The aim of this project was to investigate the use of additive manufacturing technology to create 3D instructive scaffolds for tissue regeneration. For this purpose, they used proprietary polymers from Polyganics, which have been shown successful applications in soft tissue regeneration. As their mechanical bulk properties are also amenable for skeletal applications, they investigated here possible applications in the field of articular cartilage. The scaffolds proposed in this project may provide a single-surgery solution for articular cartilage regeneration with an implant that is mechanically stable and provide inductive cues to steer resident stem cells to differentiate into chondrocytes.
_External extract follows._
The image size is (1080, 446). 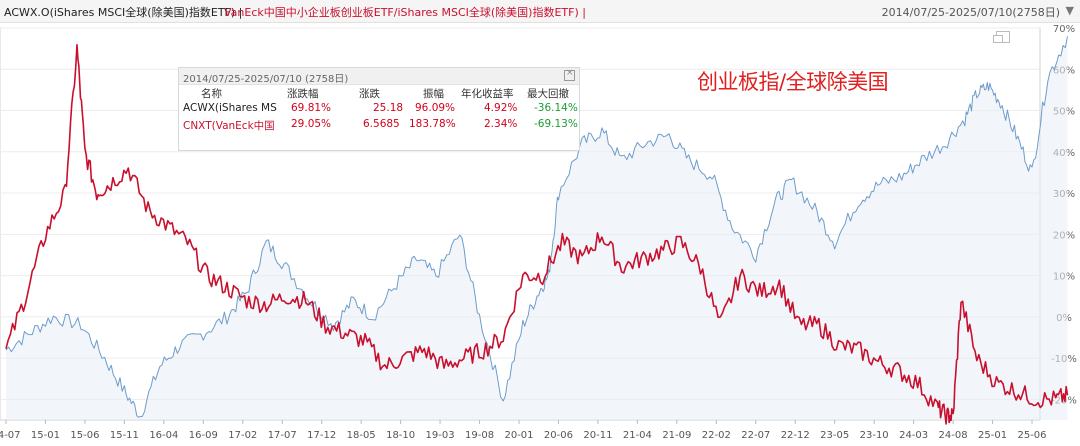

Such chondroinductive scaffolds could be therefore implanted without the need of expanded cells before application, which is a cost-effective solution not yet available in the clinic.

Worldwide >100 million patients are in need of an effective regenerative treatment for joint disorders, giving rise to an estimated 21 billion € market potential in 2020. For instance, if we consider osteoarthritis as an example direct costs in 2002 exceeded 1.6 billion € contributing about 1.7% of expenses of the health insurance system. Cell therapies and other regenerative medicine solutions have been developed for skeletal injuries and are currently in clinical trial evaluation or already regularly in use. In the specific case of articular cartilage, these typically comprise autologous cartilage cells (chondrocytes) taken from a non-load bearing area. Despite cell therapies significantly increased the time life of our joints, still the majority of treated patients today suffer from re-degeneration 6-12 months after surgery.

They first designed and optimised the fabrication process of 3D printed scaffolds with the proprietary polymers from Polyganics. They then characterised these scaffolds biologically, with different cells. Initially with articular chondrocytes, and then with adult stem cells derived from the bone marrow, as these are ultimately the cells in contact with the scaffolds in a clinical application.

In summary, they have found out that a specific biomaterial composition of Polyganics, namely PU5, holds great promise as a candidate for scaffolds for articular cartilage regeneration. To date there are no biomaterials that have displayed inductive properties for the chondrogenic differentiation of resident adult stem cells. Their in vitro results indicate that PU5 possesses such properties. In addition, they showed in an ex vivo experimental set-up that PU5 can be used with whole bone marrow. Such combination supports their original goal to obtain a scaffold that could be used acellularly, in combination with already established surgical techniques such as microfracture. Follow-up studies in vivo should be planned to confirm these results. In case these preclinical studies would support their findings, the PU5 scaffolds could be considered as a competitive cost-effective new product in the cartilage repair market, with a significantly simpler regulatory route. In fact, such scaffolds would qualify as a medical device, thus significantly simplifying the route to clinical translation compared to currently used advanced therapy medicinal products (ATMPs) in the clinic.